On October 24 I said: "The hole's been patched but the ship's still sinking about the coast guard's reprieve for boats in Powell River, Campbell River and Ganges.
"While the coast guard is leaving the Mallard , Point Race and Skua where they are for the time being, nothing has changed because we have still not heard a clear vision from the Canadian Coast Guard and the Department of Fisheries and Oceans about long term objectives. We still have a top-heavy bureaucracy in DFO in Ottawa and in the regions that does not appear responsive to maintaining a safe waterway on the west coast. Nor do they appear to be forthcoming in providing accurate and timely information about their intentions.
"The coast guard, in August, announced that bases in Powell River and Ganges would close, the vessels would be reassigned and the 70-foot Point Race , stationed in Campbell River, would be moved to Port Hardy. On Tuesday the coast guard announced that temporarily Powell River's Mallard , the Point Race and French Creek's Kestrel would remain at their current stations, along with the Skua in Ganges.
"What we want is a world class marine service that enables safe and efficient marine operations on Canada's coasts. This latest announcement by the coast guard does not deliver this assurance. The announced changes are a case of the bureaucracy trying to wait out and defuse the most vocal opposition.
"The fact that the coast guard did not even mention the issue of lightstations in its latest announcement shows that its plans to press ahead with its agenda using the `damn the torpedoes' approach. The fleet reduction plan is based on a complete focus on downsizing and does not address the delivery of a first class marine service.
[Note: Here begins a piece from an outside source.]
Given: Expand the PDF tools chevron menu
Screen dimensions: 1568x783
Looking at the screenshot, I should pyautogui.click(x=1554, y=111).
"We have been offered a piecemeal solution that addresses some symptoms but does not get to the heart of the problem which is: Where is this new department headed and what is its vision for west coast marine services?
"It appears that DFO's bureaucrats have won the fight for control of the newly amalgamated department. DFO and the coast guard were asked independently about the time of their merger last year to offer spendings cuts. Both DFO and Canadian coast guard identified the same $30 million in spending cuts. These cuts were double counted and the coast guard component of the newly
merged department has borne this $30 million extra cutback from Treasury Board".
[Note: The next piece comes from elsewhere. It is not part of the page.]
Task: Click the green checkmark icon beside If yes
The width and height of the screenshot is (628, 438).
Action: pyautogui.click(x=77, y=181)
I am still quoting myself, just so the House understands the flow: "The U.S. has a clear coast guard objective which involves using people and technology to ensure their coastline has first class navigation and marine services. The Reform Party has addressed the whole issue of creating such an environment in Canada in its recently announced platform which calls for amalgamating coast guard into the Department of National Defence and providing more resources for fishery surveillance and coast guard activities.
"I urge everyone whose battle for the maintenance of services to keep up the fight. I fully credit the efforts of those who have pursued the issue tirelessly with having won this temporary reprieve which helps us for the time being in the lower coast. However, the immediate future for the north coast already looks dire with an already skimpy presence having been further diluted.
"The coastal communities and advisory groups and stakeholders must continue to press for rationalizing the huge bureaucracy in Ottawa and the regions and to press for world class marine services".
For all of those reasons I oppose Bill C-62.